### Source material
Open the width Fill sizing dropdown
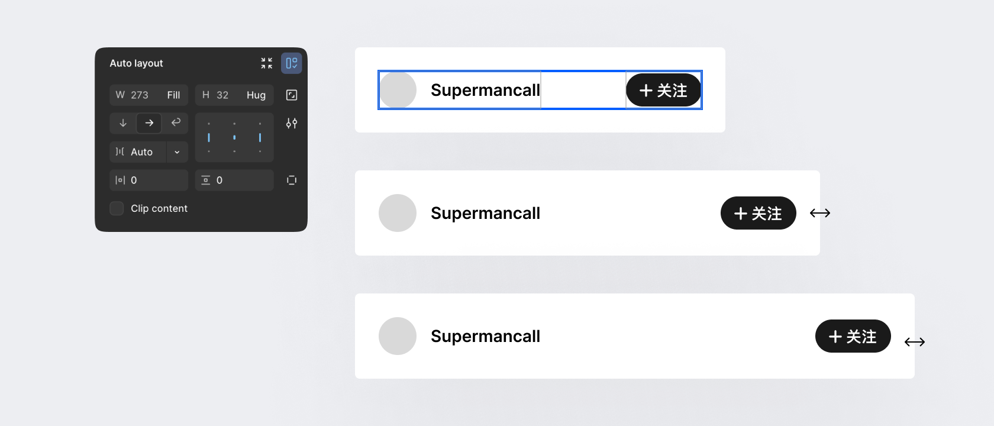 [173, 95]
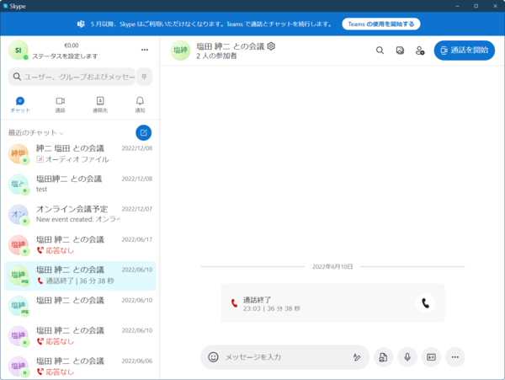
Task: Share a contact card in chat
Action: [431, 357]
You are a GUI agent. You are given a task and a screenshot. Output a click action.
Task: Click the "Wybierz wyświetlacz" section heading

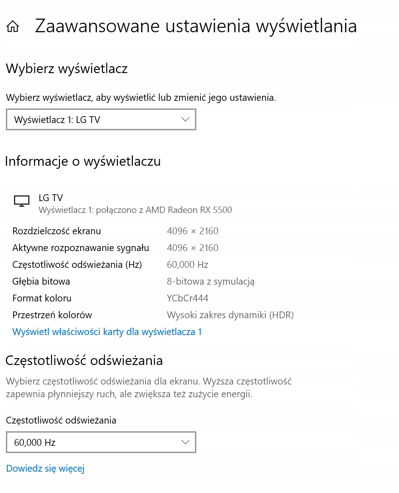click(x=67, y=69)
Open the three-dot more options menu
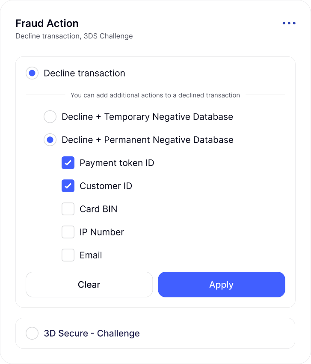 [289, 23]
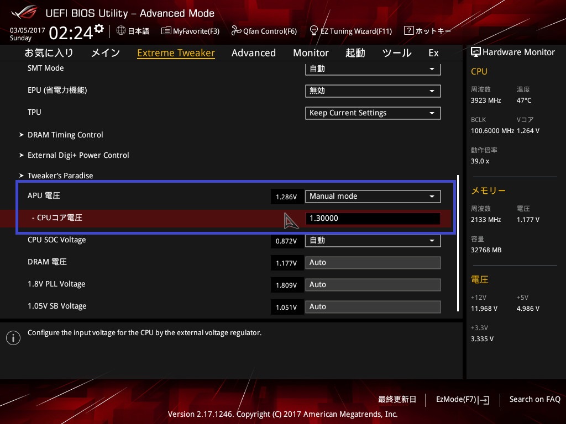Expand DRAM Timing Control submenu
Image resolution: width=566 pixels, height=424 pixels.
tap(61, 135)
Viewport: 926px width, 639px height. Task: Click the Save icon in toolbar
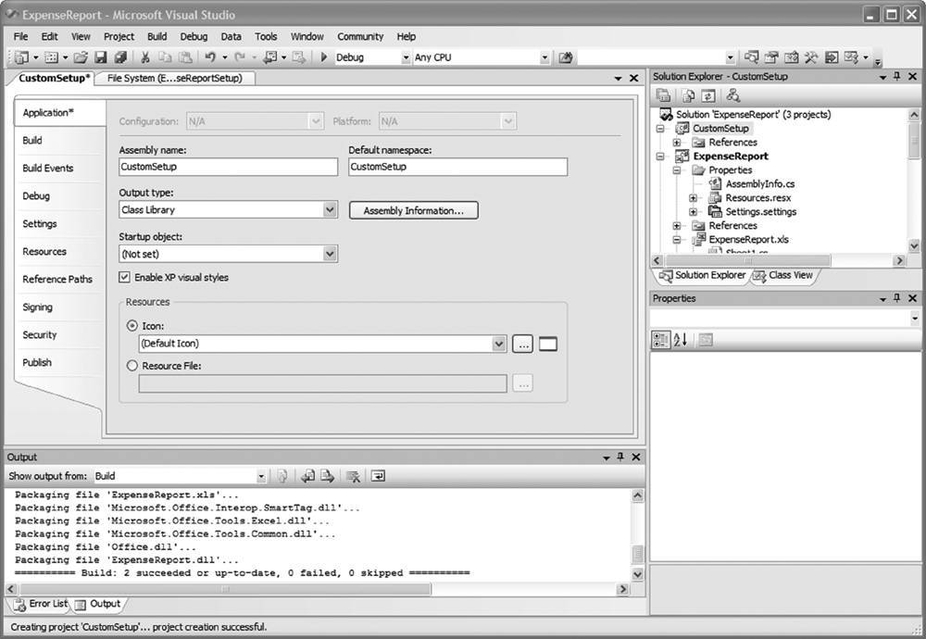coord(99,57)
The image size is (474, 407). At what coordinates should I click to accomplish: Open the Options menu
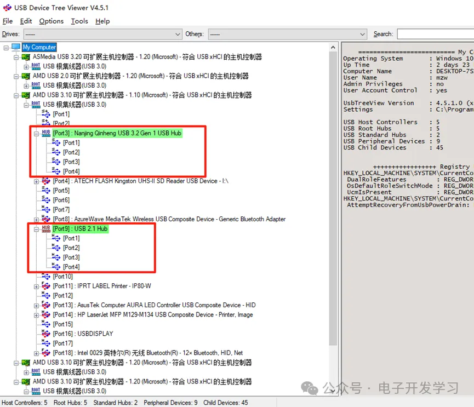tap(51, 21)
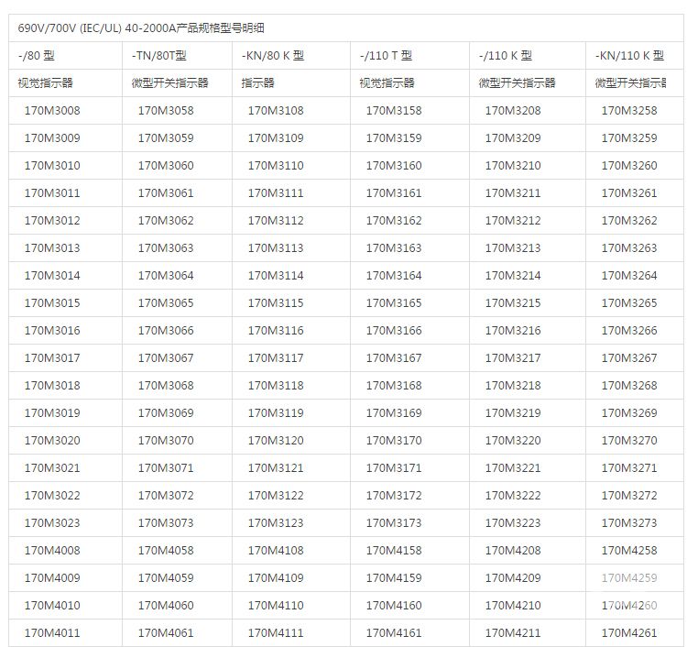Click model 170M4159
The image size is (687, 647).
coord(394,578)
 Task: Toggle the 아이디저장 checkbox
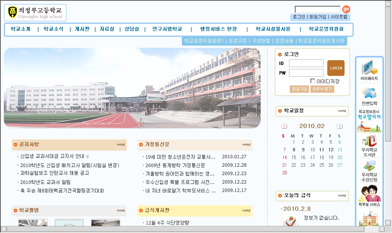[313, 81]
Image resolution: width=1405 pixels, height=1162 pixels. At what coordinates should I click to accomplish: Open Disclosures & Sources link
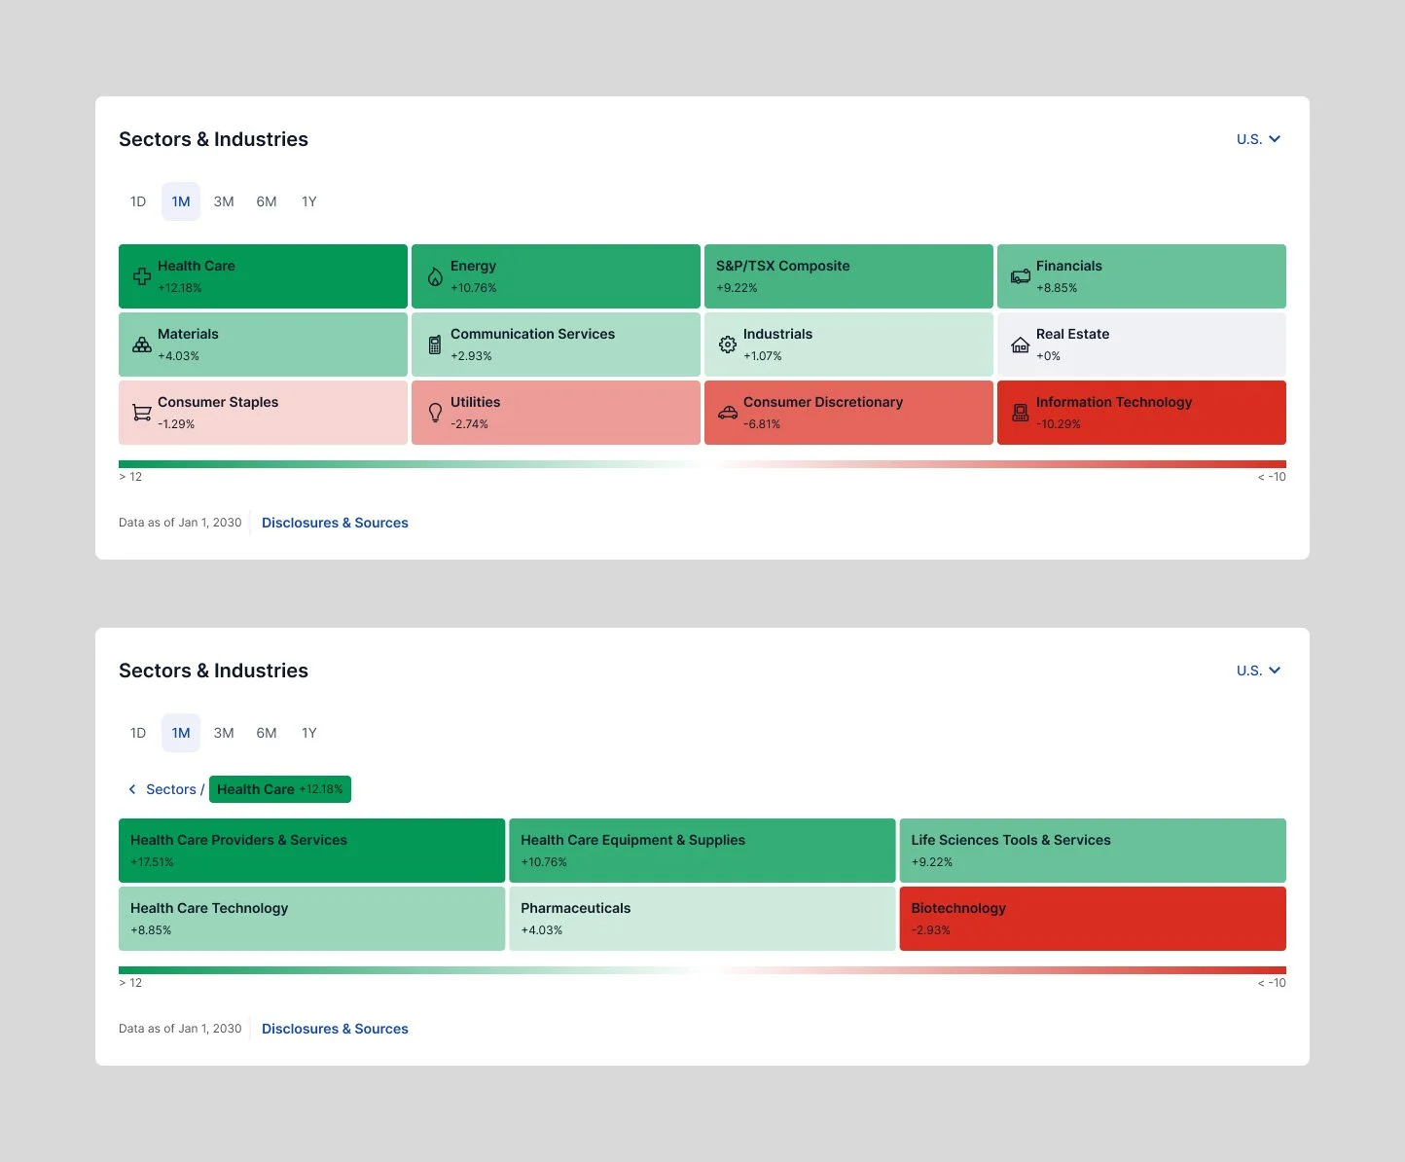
######
Exclude every picture, then return precisely the lines that run from the line containing "The image size is (474, 407)." through the end of the entries above.

The image size is (474, 407). At what coordinates should I click to accomplish: Open the Options menu
tap(51, 21)
Click model 170M4159
The image size is (687, 647).
coord(394,578)
 Task: Toggle the 아이디저장 checkbox
[313, 81]
Image resolution: width=1405 pixels, height=1162 pixels. At what coordinates should I click to accomplish: Open Disclosures & Sources link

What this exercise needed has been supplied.